◆ Описание задания:
Процитируйте из приведенного ниже отрывка о Полине Ле Бретон фрагмент начиная со слов «Пьер Огюстен полагал, что» вплоть до слов «его до разорения.» включительно.

◆ Цитируемый фрагмент:
Пьер Огюстен полагал, что в том «сборище влюбленных», каковым являлся их дом на улице Конде, он уже нашел для себя достойную пару в лице Полины Ле Бретон.
Когда эта барышня, отличавшаяся редкостной красотой, впервые переступила порог дома Каронов, ей было семнадцать лет. Ее отец в свое время перебрался на Антильские острова, где сколотил приличное состояние; прожив на островах пятнадцать лет, он покинул сей бренный мир. Наследство г-на Ле Бретона оценивалось в два миллиона ливров, и им не стоило пренебрегать. Правда, Бомарше счел разумным навести справки о реальном положении дел с этим наследством, так как до него дошли слухи, что имущество покойного было в закладе, поскольку г-н Ле Бретон стал жертвой каких-то мошенников, доведших его до разорения.

◆ Данные:
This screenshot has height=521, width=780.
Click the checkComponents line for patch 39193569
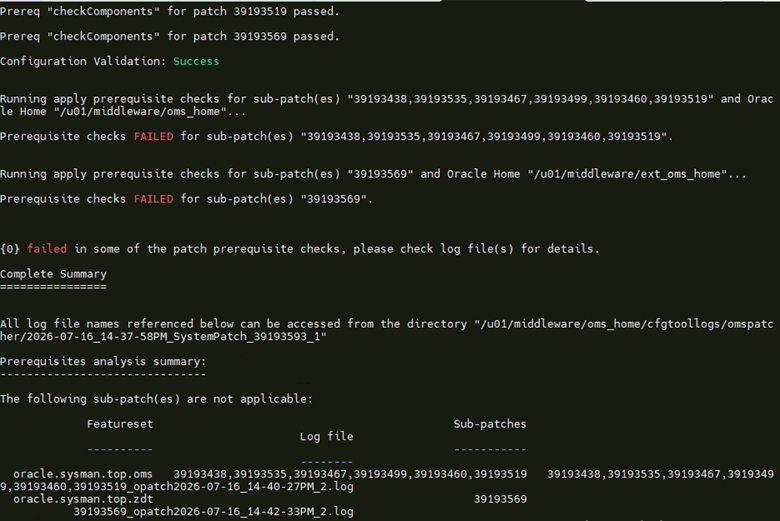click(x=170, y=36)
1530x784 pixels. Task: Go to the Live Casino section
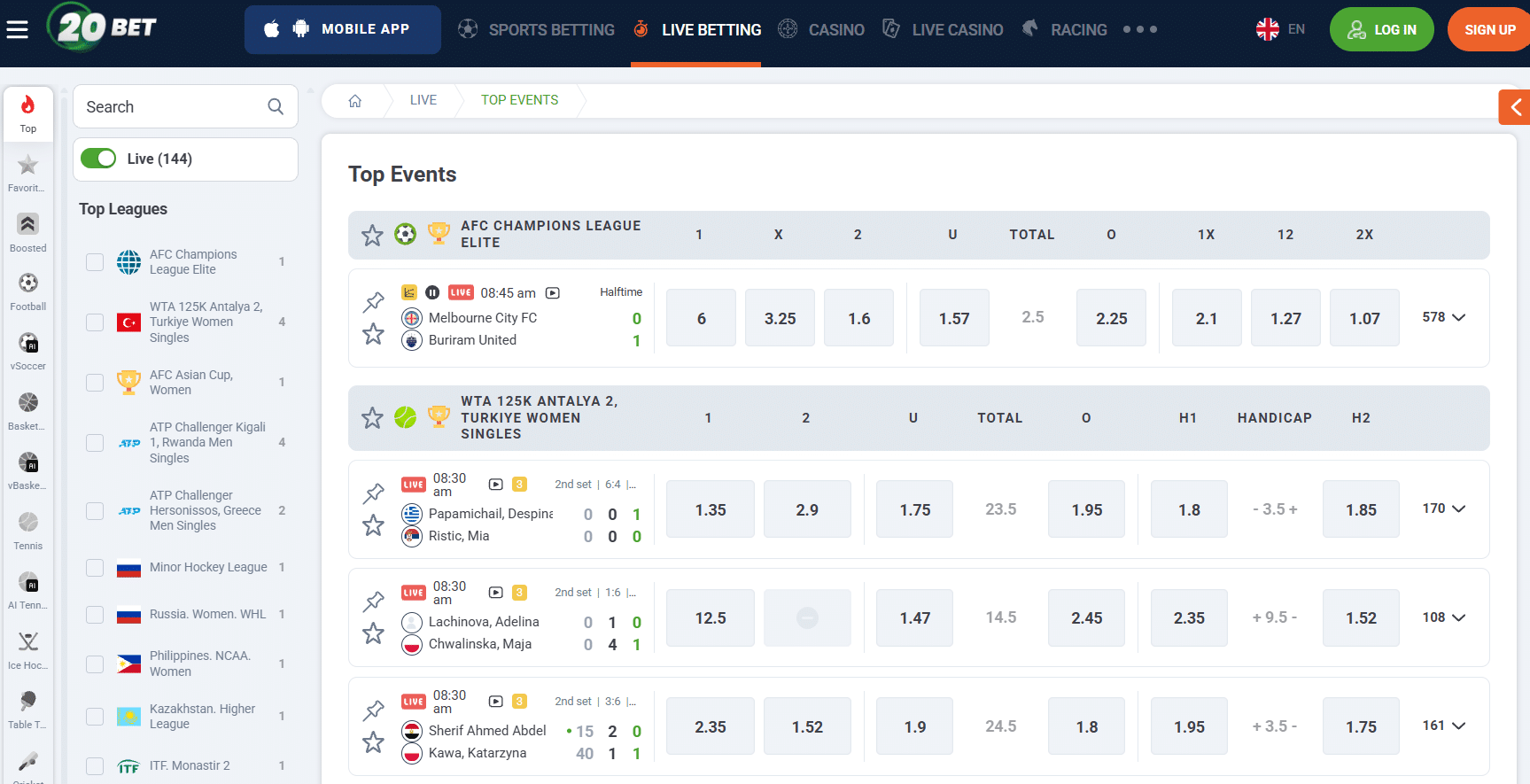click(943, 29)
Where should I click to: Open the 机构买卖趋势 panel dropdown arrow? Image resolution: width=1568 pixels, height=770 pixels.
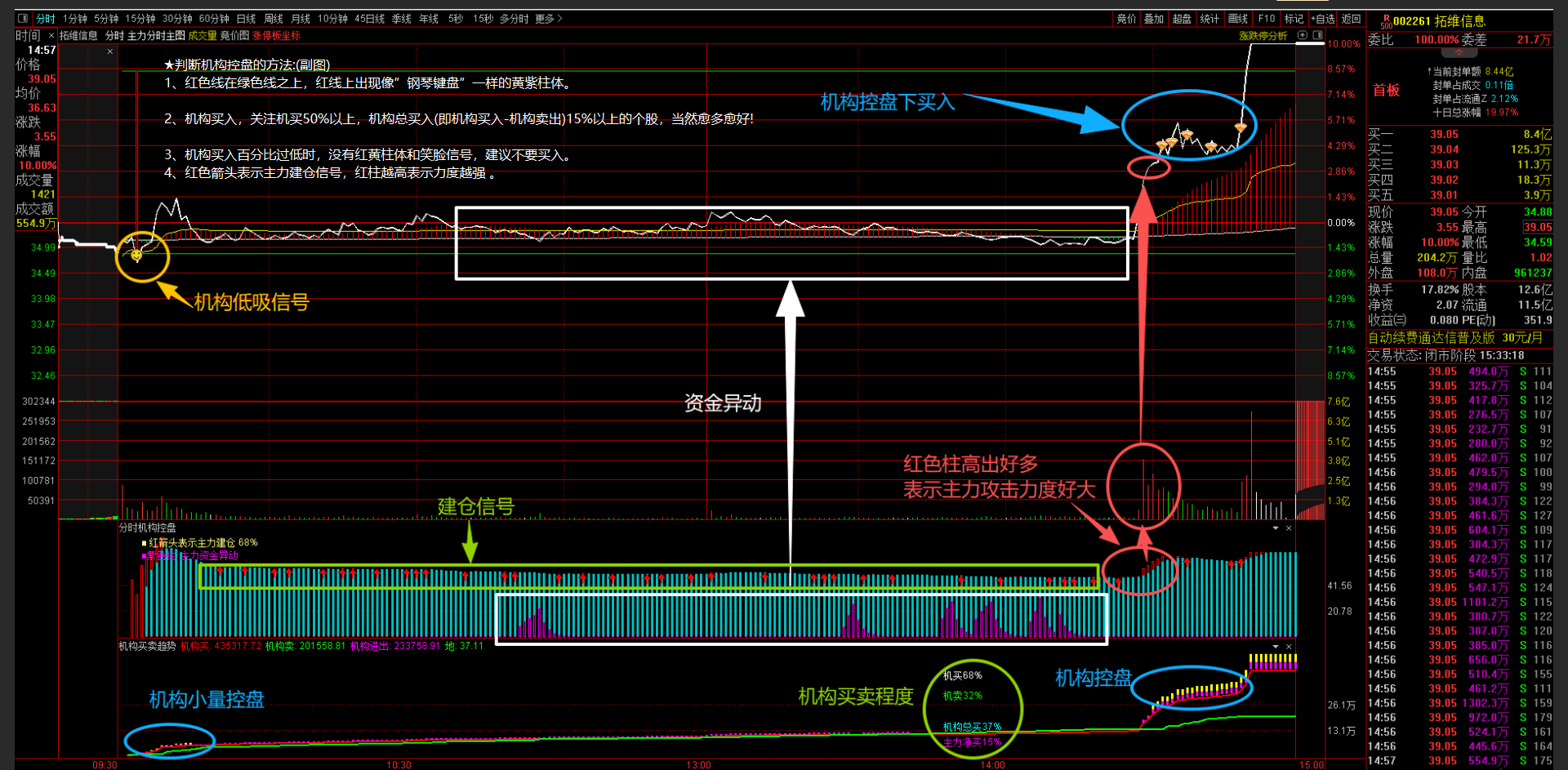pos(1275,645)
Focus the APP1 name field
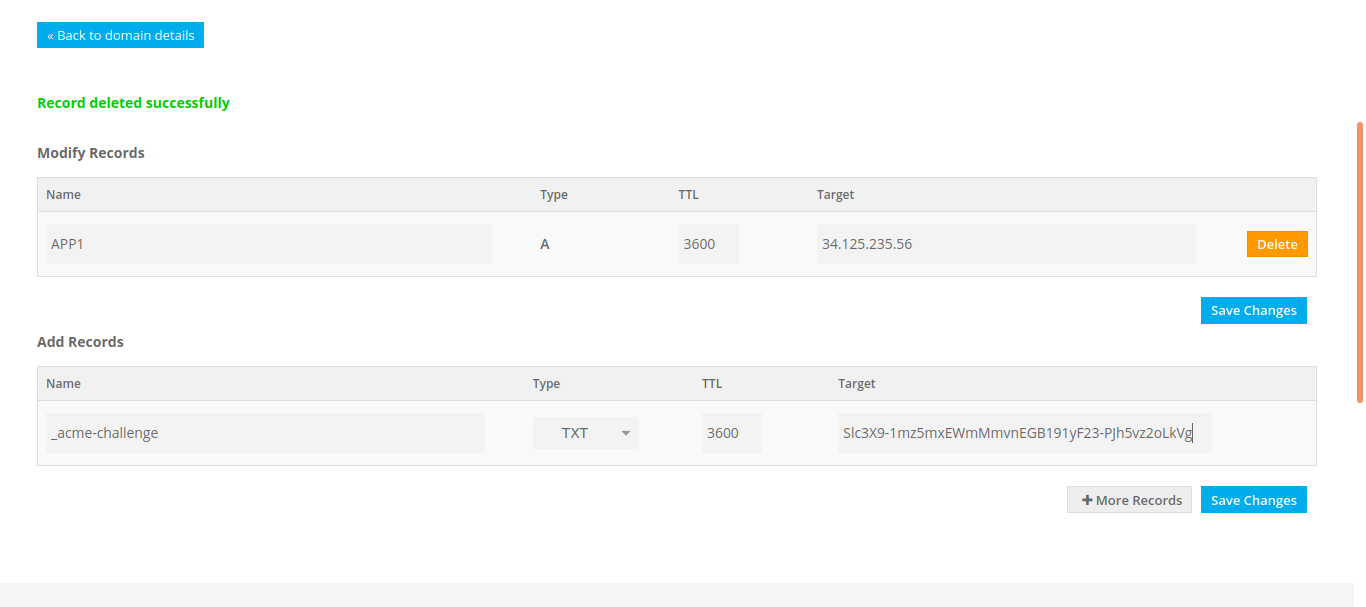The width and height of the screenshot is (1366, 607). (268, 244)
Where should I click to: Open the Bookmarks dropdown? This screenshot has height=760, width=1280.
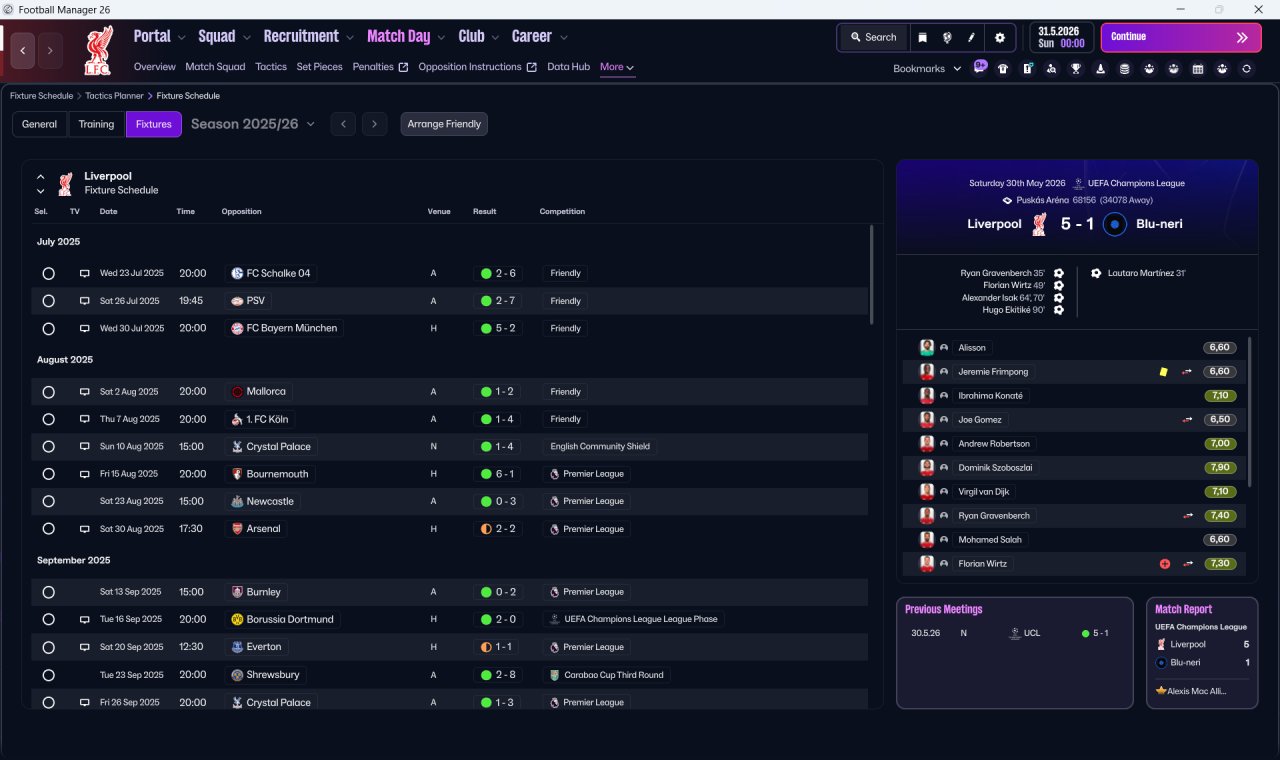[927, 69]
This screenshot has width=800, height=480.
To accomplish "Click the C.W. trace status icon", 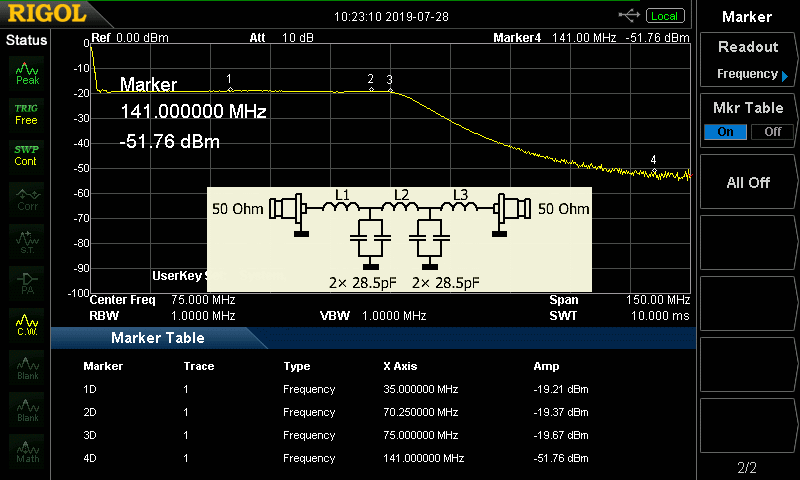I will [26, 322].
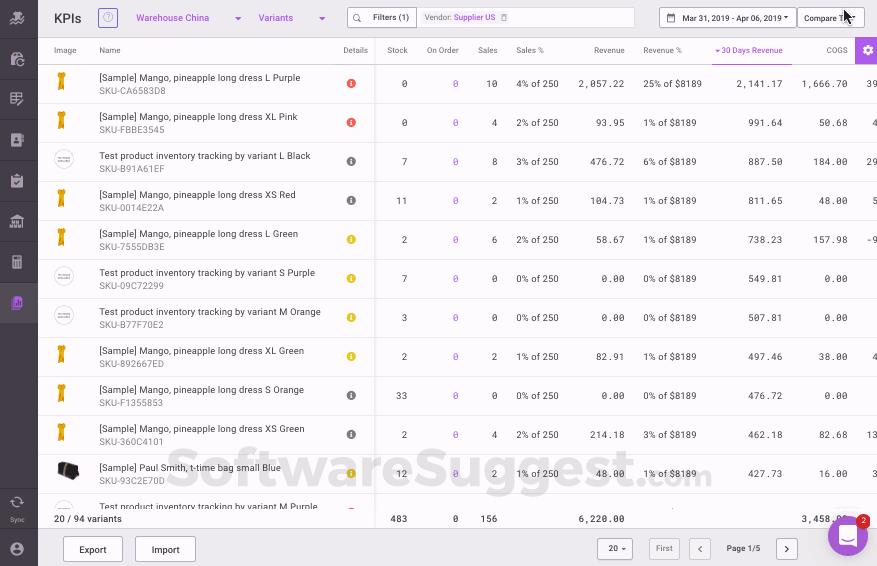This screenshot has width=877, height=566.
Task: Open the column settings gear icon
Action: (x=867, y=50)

◆ Результат задания:
Пьер Огюстен полагал, что в том «сборище влюбленных», каковым являлся их дом на улице Конде, он уже нашел для себя достойную пару в лице Полины Ле Бретон.
Когда эта барышня, отличавшаяся редкостной красотой, впервые переступила порог дома Каронов, ей было семнадцать лет. Ее отец в свое время перебрался на Антильские острова, где сколотил приличное состояние; прожив на островах пятнадцать лет, он покинул сей бренный мир. Наследство г-на Ле Бретона оценивалось в два миллиона ливров, и им не стоило пренебрегать. Правда, Бомарше счел разумным навести справки о реальном положении дел с этим наследством, так как до него дошли слухи, что имущество покойного было в закладе, поскольку г-н Ле Бретон стал жертвой каких-то мошенников, доведших его до разорения.